Suppressed Self‐Reduction of Manganese in Mg2SnO4 via Li+ Incorporation with Polychromatic Luminescence for Versatile Applications

Herein, the self‐reduction behavior of manganese (Mn) in Mg2SnO4 (MSO) host lattices prepared by using the solid‐state reaction technique in air atmosphere is reported. Excited by 282 nm, only the emission of Mn2+ is seen, and the observed results are confirmed by theoretical calculation based on the density functional theory. Noteworthy, with the codoping of Li+, the self‐reduction process of Mn is suppressed, leading to the coexistence of Mn2+ and Mn4+ in MSO host lattices along with the multicolor emissions. For the suppressed self‐reduction behavior, possible hypotheses are proposed to elucidate the corresponding mechanisms. Furthermore, benefiting from the different thermal quenching behaviors of Mn2+ and Mn4+, ratiometric optical thermometers with high sensitivity of 6.59% K−1 are designed. Moreover, the prepared phosphors possess a good green afterglow phenomenon, in which their trap depth are 0.71 and 0.91 eV. In addition, via using the designed phosphors, applications in anti‐counterfeiting, fingerprint identification, and optical information storage are also realized.
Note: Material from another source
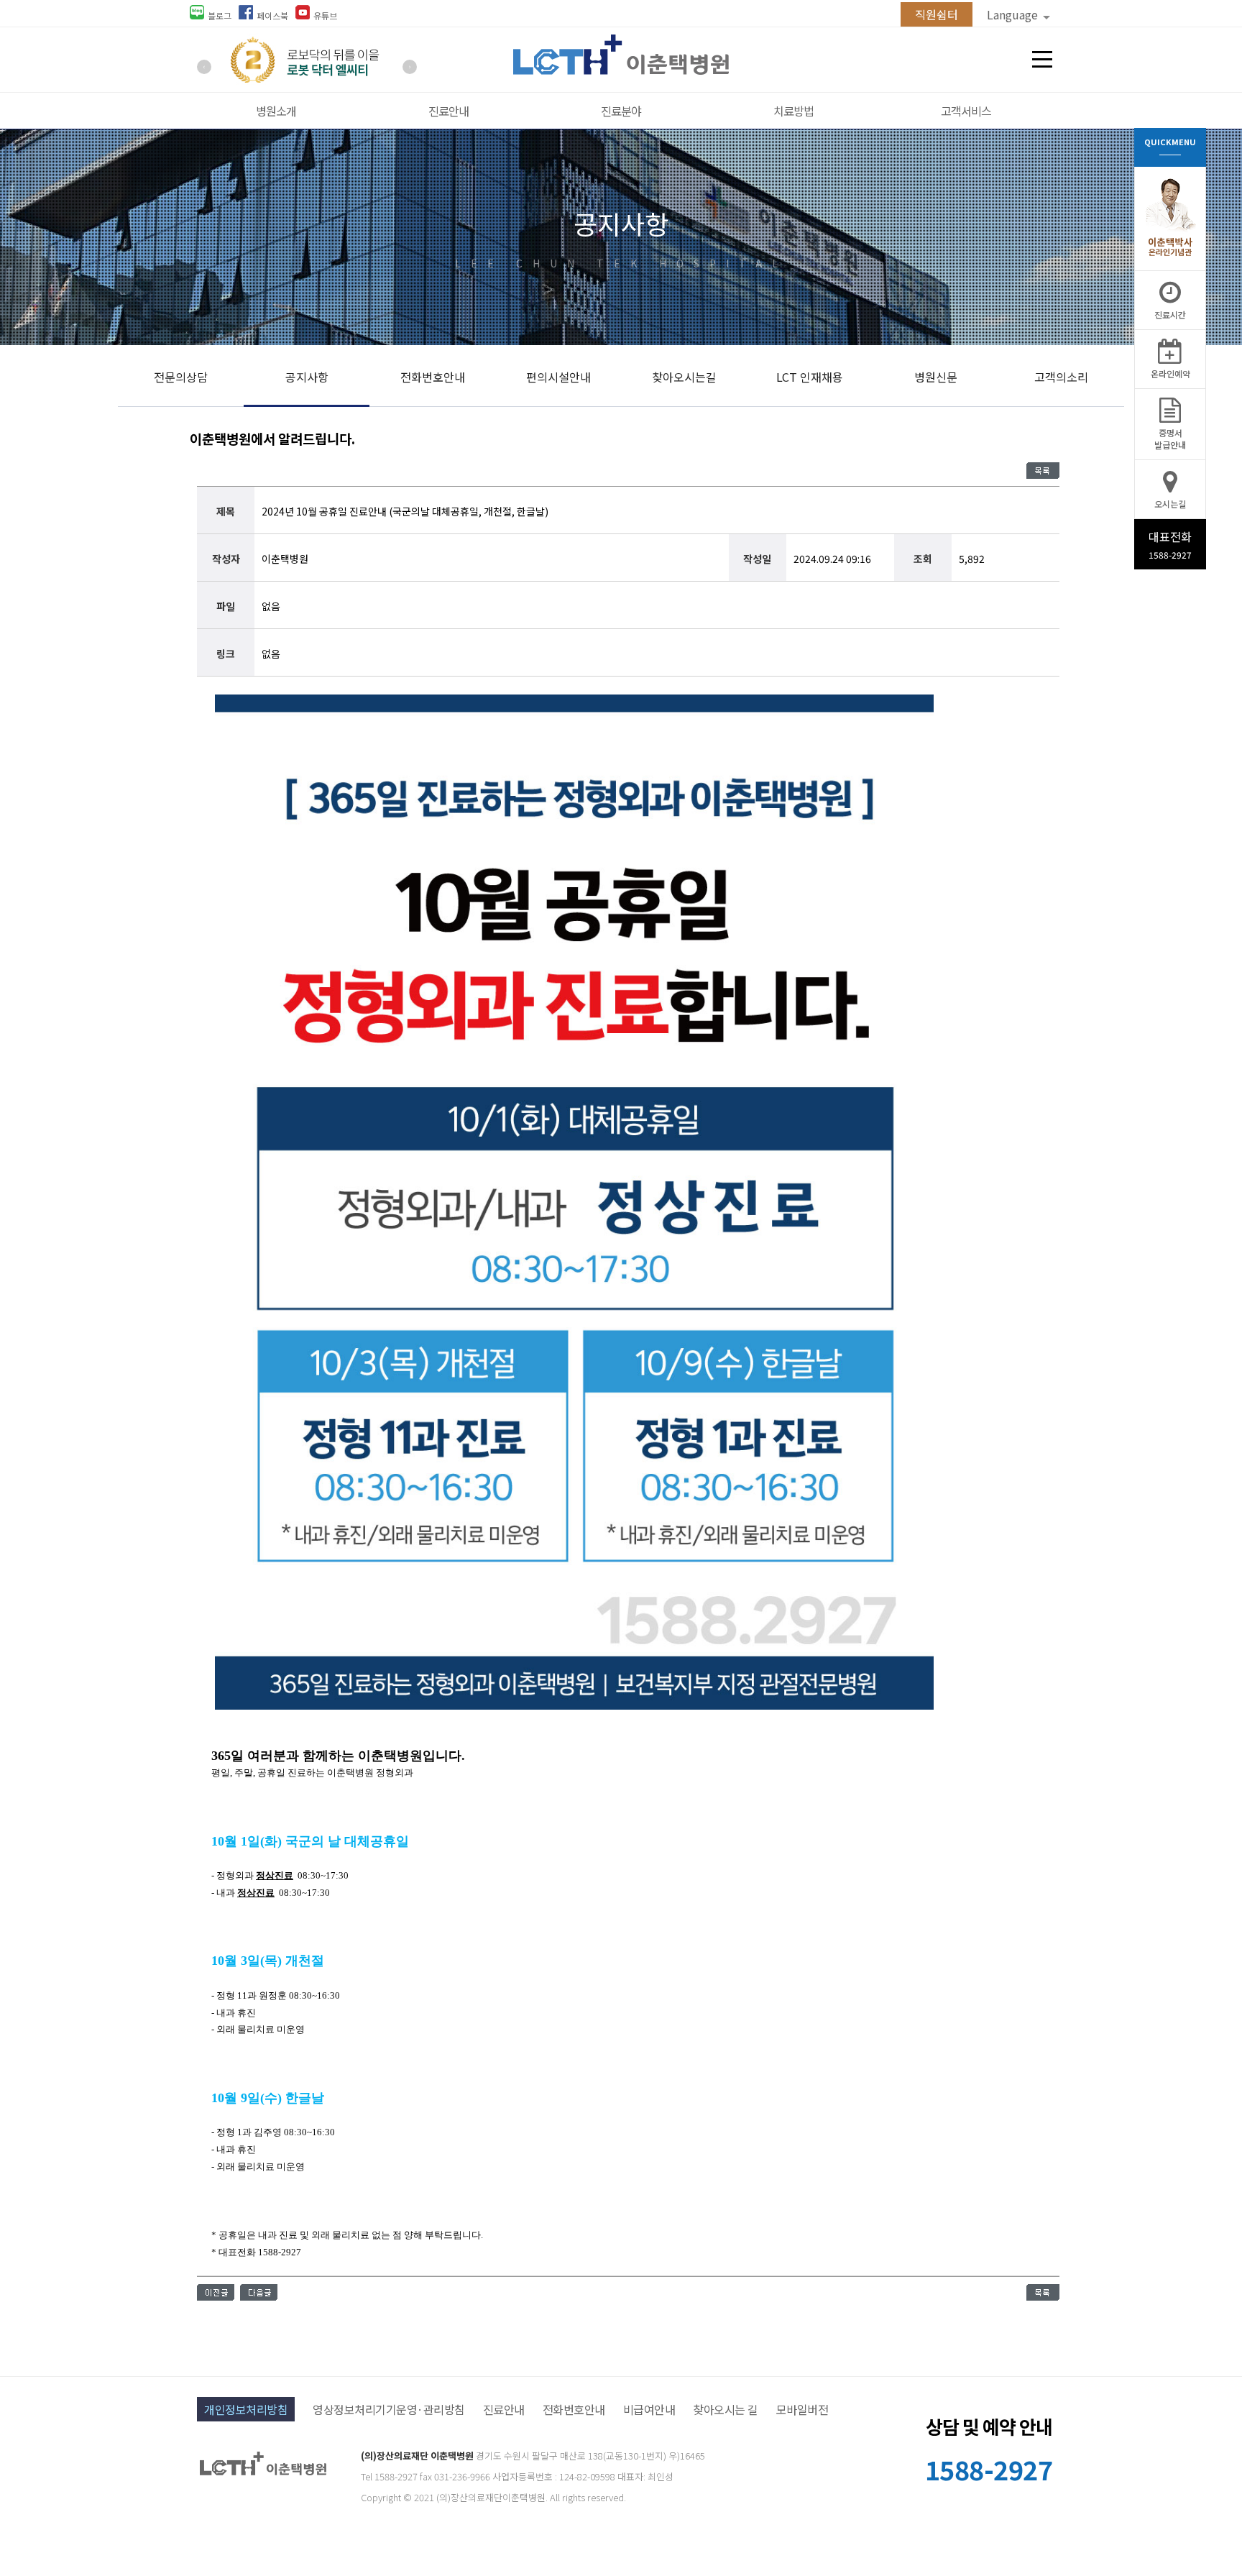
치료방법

The self‐reduction behavior of Mn4+/Mn7+ to Mn2+ is achieved in Mg2SnO4 phosphors prepared in air atmosphere. Moreover, the self‐reduction behavior of Mn can be suppressed by the addition of Li+, resulting in the coexistence of Mn2+ and Mn4+, and even the Mn2+ and Mn4+ concentrations can be accurately regulated by changing the Li+ content.